> AIM OF THE TASK: Return the lines below that contain "computer".

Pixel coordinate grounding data

>>>>

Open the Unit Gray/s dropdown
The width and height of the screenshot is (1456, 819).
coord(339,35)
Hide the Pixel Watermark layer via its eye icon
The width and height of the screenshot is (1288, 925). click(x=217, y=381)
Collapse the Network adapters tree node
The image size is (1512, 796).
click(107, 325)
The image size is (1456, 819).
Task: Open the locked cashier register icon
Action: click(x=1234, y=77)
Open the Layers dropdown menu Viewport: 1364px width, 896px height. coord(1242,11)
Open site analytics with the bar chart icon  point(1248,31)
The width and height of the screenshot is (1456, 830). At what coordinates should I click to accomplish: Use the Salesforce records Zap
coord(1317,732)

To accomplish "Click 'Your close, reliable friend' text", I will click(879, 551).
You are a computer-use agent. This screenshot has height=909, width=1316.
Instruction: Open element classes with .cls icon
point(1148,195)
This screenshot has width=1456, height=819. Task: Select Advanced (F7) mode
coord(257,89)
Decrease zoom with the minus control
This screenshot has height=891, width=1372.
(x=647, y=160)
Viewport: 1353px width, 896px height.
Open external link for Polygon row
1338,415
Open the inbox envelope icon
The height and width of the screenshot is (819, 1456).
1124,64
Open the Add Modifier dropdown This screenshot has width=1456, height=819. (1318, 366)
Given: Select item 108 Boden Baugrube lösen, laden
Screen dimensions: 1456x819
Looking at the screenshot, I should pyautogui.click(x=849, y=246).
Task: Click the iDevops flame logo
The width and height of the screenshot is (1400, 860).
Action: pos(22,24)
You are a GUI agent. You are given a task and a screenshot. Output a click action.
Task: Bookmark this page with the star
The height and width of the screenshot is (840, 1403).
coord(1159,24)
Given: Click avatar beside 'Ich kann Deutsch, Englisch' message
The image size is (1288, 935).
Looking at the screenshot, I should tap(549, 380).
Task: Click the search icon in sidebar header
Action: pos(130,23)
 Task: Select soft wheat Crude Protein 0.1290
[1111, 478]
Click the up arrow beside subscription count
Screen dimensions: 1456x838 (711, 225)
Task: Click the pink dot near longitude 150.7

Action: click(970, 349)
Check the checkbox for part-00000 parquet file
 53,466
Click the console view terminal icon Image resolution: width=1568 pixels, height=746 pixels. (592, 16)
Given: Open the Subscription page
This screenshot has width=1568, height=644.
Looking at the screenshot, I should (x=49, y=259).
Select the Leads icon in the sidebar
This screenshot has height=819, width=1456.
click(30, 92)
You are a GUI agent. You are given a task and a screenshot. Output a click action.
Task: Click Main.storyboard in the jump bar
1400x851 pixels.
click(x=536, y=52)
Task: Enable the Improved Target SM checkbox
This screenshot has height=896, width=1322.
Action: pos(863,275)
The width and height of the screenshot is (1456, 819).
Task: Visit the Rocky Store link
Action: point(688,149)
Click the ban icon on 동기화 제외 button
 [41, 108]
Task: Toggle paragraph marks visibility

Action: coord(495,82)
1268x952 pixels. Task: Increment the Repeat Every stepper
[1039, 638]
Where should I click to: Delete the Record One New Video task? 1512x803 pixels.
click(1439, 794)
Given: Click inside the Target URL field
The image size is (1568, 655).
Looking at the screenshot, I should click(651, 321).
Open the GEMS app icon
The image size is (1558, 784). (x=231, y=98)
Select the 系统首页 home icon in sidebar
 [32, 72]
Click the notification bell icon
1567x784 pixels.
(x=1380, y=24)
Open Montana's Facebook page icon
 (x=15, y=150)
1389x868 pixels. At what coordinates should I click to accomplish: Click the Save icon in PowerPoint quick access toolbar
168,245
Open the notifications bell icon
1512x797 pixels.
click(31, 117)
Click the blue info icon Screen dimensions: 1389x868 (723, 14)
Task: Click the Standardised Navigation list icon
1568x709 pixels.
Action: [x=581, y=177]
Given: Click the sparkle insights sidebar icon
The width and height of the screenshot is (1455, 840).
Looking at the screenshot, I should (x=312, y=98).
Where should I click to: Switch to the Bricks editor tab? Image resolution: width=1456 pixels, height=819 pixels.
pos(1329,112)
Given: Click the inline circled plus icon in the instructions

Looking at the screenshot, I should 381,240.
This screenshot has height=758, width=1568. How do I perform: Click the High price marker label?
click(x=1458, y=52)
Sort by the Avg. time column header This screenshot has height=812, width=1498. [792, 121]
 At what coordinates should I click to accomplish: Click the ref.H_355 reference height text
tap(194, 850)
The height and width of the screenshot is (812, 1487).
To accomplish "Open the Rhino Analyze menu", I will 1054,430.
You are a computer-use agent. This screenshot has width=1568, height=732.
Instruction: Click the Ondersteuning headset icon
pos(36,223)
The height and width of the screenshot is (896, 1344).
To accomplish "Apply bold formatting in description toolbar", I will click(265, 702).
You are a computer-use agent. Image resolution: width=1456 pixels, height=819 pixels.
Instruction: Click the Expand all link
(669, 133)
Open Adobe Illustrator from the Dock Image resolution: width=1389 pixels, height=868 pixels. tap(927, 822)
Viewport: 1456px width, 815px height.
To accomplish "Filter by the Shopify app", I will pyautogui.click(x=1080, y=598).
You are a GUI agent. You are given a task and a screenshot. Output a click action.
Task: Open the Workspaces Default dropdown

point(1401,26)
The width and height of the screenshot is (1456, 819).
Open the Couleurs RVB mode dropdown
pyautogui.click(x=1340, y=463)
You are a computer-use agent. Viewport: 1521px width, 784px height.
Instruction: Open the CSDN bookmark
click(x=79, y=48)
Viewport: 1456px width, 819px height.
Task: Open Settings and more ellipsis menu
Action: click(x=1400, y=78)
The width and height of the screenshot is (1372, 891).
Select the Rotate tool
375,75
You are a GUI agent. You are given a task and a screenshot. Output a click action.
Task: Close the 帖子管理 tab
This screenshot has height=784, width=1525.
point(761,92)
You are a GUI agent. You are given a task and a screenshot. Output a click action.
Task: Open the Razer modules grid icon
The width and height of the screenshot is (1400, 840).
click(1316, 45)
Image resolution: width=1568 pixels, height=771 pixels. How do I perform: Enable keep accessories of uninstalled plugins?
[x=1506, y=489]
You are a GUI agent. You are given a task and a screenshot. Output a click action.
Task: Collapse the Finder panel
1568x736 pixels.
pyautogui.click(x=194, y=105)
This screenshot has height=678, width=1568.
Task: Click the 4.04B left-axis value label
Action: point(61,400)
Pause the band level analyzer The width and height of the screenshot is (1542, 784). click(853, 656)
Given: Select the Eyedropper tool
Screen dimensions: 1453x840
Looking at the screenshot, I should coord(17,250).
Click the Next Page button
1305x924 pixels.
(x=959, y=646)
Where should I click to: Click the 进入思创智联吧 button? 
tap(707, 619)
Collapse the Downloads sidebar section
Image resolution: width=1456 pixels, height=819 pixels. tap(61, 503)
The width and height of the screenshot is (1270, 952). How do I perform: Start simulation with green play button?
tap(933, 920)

<<<<

> EXERCISE SOLUTION:
You are a computer-use agent. This screenshot has height=909, width=1316.
You are a computer-use agent. This screenshot has width=1568, height=732.
You are a computer-use agent. Image resolution: width=1456 pixels, height=819 pixels.
You are a computer-use agent. Viewport: 1521px width, 784px height.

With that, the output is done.